## TEXTO SELECIONADO
* * *

Este
é um orçamento em que Bruxelas não acredita, que a UTAO não acredita, que as
agências de rating não acreditam e de que o próprio Mário Centeno começa a
duvidar.
Depois do Conselho das Finanças Públicas,
da Moody’s, da Fitch, da Standard & Poor’s, dos bancos, dos partidos da oposição,
dos analistas, do taxista, da florista, do homem do talho e da mulher-a-dias,
agora foi a vez da Comissão Europeia e da UTAO dizerem que também não acreditam
nas contas do Orçamento para 2016. A carta que os comissários europeus enviaram
ao ministro Mário Centeno nada mais é do que uma mensagem educada, cortês e
gentil a dizer que as contas do draft do Orçamento não batem certo. Quando a
Comissão diz que identifica um risco de "particularly serious
non-compliance”, em bom português quer dizer que a bota não bate com a
perdigota. Onde o Governo vislumbra um vigoroso crescimento económico, a
Comissão vê uma economia a estiolar; onde António Costa vê um buraquinho nas
contas públicas, Bruxelas vê uma cratera; e aquilo que Mário Centeno diz serem
medidas de consolidação, para a Comissão não passam de remendos e de operações
mal contabilizadas.
Ontem foi a vez de a UTAO (a Unidade
Técnica de Apoio Orçamental) também acusar o Governo de tentar melhorar
"artificialmente" o esforço orçamental já que o draft enviado para
Bruxelas classifica de temporárias operações que aumentam despesas ou diminuem
receitas de forma permanente. E, como tal, dizem os técnicos do Parlamento que
o Orçamento "corre evidentes riscos de incumprimento". Não deixa de
ser curioso que para o mesmo documento e para as mesmas medidas a UTAO calcule
um agravamento do défice estrutural de 0,4 pontos percentuais, a Comissão
Europeia uma deterioração de 1 ponto e o Governo uma melhoria de 0,2 pontos.

* * *

## ENTRADAS DE DADOS
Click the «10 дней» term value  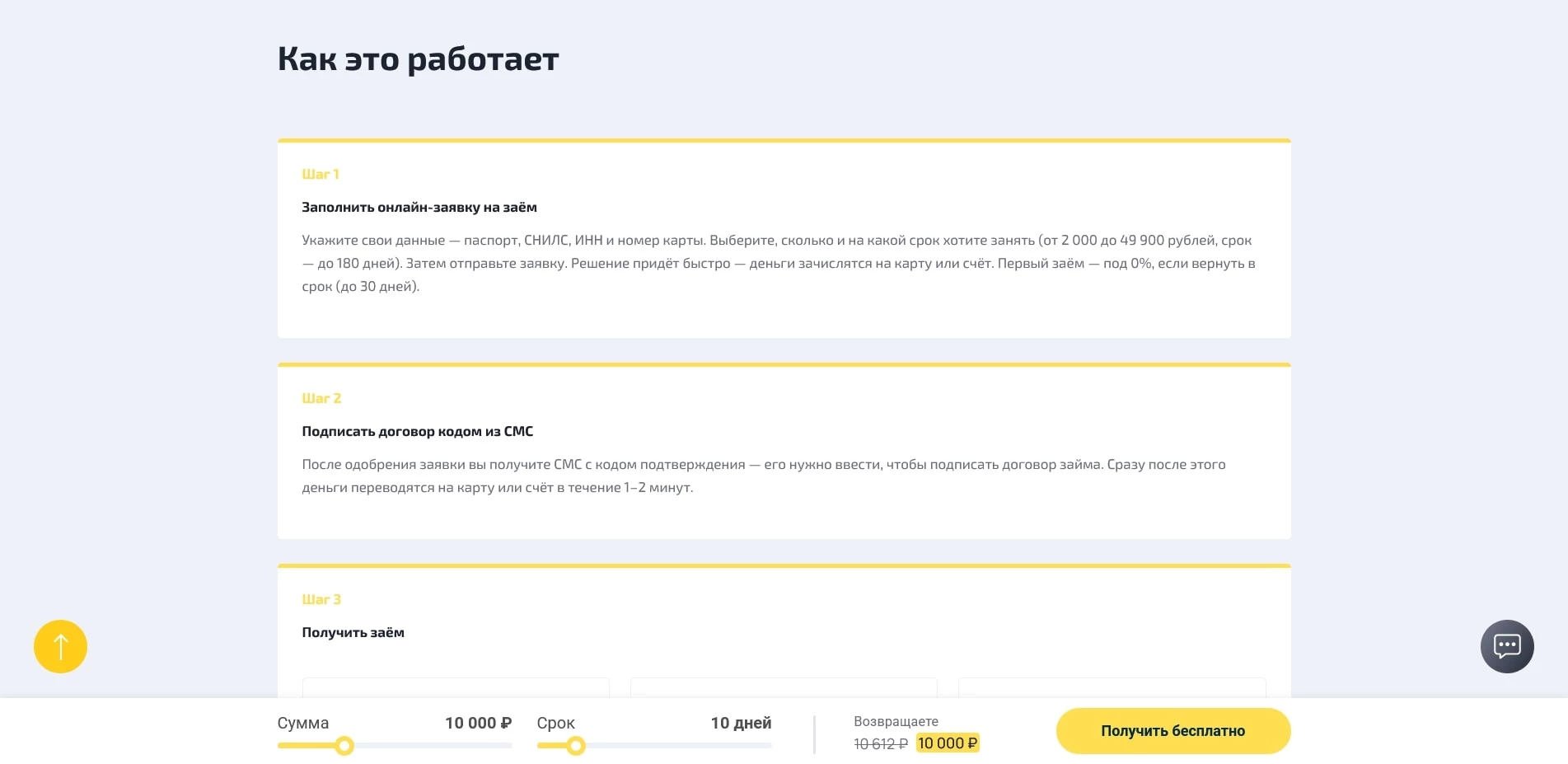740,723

* * *

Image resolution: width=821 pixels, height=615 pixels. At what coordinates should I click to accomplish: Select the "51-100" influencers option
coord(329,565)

* * *

## PROBLEMAS A RESOLVER
**1.** Responda a estas perguntas com base no texto sobre o Orçamento para 2016:
(a) A quem enviaram os comissários europeus a carta?
(b) Segundo a UTAO, como classifica o draft as operações que aumentam despesas ou diminuem receitas de forma permanente?
(c) Que variação do défice estrutural calcula a UTAO?
**2.** Prolongue o texto sobre o Orçamento para 2016 a partir da última frase apresentada.
As entradas provêm de outra fonte.

## RESPOSTAS ESCRITAS
**1.**
(a) Ao ministro Mário Centeno.
(b) Como temporárias.
(c) Um agravamento de 0,4 pontos percentuais.

**2.**
Como diria Churchill, se colocarmos dois economistas numa sala, o mais provável
é termos duas opiniões diversas sobre o mesmo tema. E se um deles for Keynes,
teremos pelo menos três opiniões diferentes.
Mas por esta altura do campeonato, parece
que só Mário Centeno e António Costa é que continuam a acreditar na proposta de
Orçamento. O ministro das Finanças fala na maior "contenção de despesa dos
últimos anos” e o primeiro-ministro insiste que o Orçamento vai conduzir a um
“maior vigor na gestão das finanças públicas, permitindo uma redução do défice
e da dívida”. Faz lembrar aquela história do velhote que vai na auto-estrada e
a mulher lhe telefona a dizer para ter cuidado já que nas notícias dizem que há
um carro em contramão. Ao que o velhote responde: “só um? Eles são às dezenas”.
A UTAO e a Comissão Europeia são só mais dois que para o Governo vão em
contramão. E o que aconselha Catarina Martins? Que António Costa siga em frente
e não tenha medo de Bruxelas.
Enfim, sigamos em frente. Quando um
documento chega a Bruxelas com um parecer de uma entidade independente, como é
o Conselho das Finanças Públicas, a dizer que esse mesmo documento tem “riscos
relevantes” e que as previsões são “pouco prudentes”, não seria de esperar uma
reacção muito diferente da UTAO e da Comissão. O deputado socialista João
Galamba, a quem coube a ingrata tarefa de rebater os argumentos do Conselho das
Finanças Públicas, lembrou-se de dizer que "sem assumir riscos, não
podemos ter resultados". Essa é a primeira frase em que penso quando chego
ao Casino do Estoril; mas nunca tal coisa me passaria pela cabeça se estivesse
em São Bento a governar e decidir a vida de milhões de pessoas.
O esboço do Orçamento que o Governo enviou
para Bruxelas, além do risco e das medidas aparentemente mal contabilizadas,
assenta em hipóteses irrealistas e demasiado optimistas. Mário Centeno é
economista e sabe que os modelos económicos dependem das hipóteses que são
assumidas. Se elas forem demasiado optimistas, o resultado final do modelo será
demasiado optimista. É a lógica do senhor do talho; se a carne for boa, a
chouriça é boa. Se a carne for rançosa, nem por isso.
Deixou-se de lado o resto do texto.